LTL carrier’s update in line with Q2 guidance

A closeup of an XPO tractor on a highway

“We’re continuing to take profitable share in a soft freight market,” XPO CEO Mario Harik stated in a Thursday news release. (Photo: Jim Allen/FreightWaves)

Less-than-truckload carrier XPO’s May update showed it continued to grow tonnage while taking yields meaningfully higher.

Tonnage in May was up 2.4% year over year (y/y), which followed a 3.1% increase in April. May’s tonnage growth was the combination of a 3.8% increase in shipments partially offset by a 1.4% decline in weight per shipment.

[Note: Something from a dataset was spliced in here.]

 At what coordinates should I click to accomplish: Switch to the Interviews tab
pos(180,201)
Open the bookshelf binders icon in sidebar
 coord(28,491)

XPO (NYSE: XPO) also reported yield (excluding fuel surcharge) in the first two months of the second quarter increased by an undisclosed amount from the first quarter, implying at least a high-single-digit y/y increase. The update is in line with guidance for the second quarter, which calls for a low-single-digit increase in tonnage along with a high-single-digit increase in yield.

“We’re continuing to take profitable share in a soft freight market, with improved service quality driving consistent above-market yield growth,” said XPO CEO Mario Harik in a Thursday news release.


Table: Company reports

XPO’s volume growth in the second quarter is tame compared to results from competitor Saia (NASDAQ: SAIA), which reported a high-teens jump in shipments. XPO and Saia, along with private carrier Estes, have been the biggest buyers of defunct Yellow Corp.’s (OTC: YELLQ) terminals. While Saia is taking more market share, XPO said it is capturing “above-market yield growth.”

Both carriers posted low-double-digit y/y yield growth over the past two quarters. However, Saia’s growth rates have benefited from a larger decline in shipment weights, which positively impacts the yield metric. Saia’s shipment weights have been down roughly 8% in the recent periods compared to low-single-digit declines for XPO. That said, XPO has had much easier yield (and revenue per shipment) comps for those quarters.

XPO previously forecast 200 to 250 basis points of operating ratio improvement from the first to the second quarter, implying an adjusted OR starting with 83. That appears on track as the company achieved its revenue guidance in the first two months of the quarter.

XPO said damage frequency improved again in May alongside the increase in shipments.


“We’ll continue to improve service quality and make investments that enhance our near-term profitability, while also accelerating our results when industry demand rebounds,” Harik said.

XPO purchased 28 terminals from Yellow, 24 of which will be put into service this year. The new service centers are expected to boost door count by 10% to 15% across the network.

Shares of XPO were off 2.5% in after-hours trading on Thursday.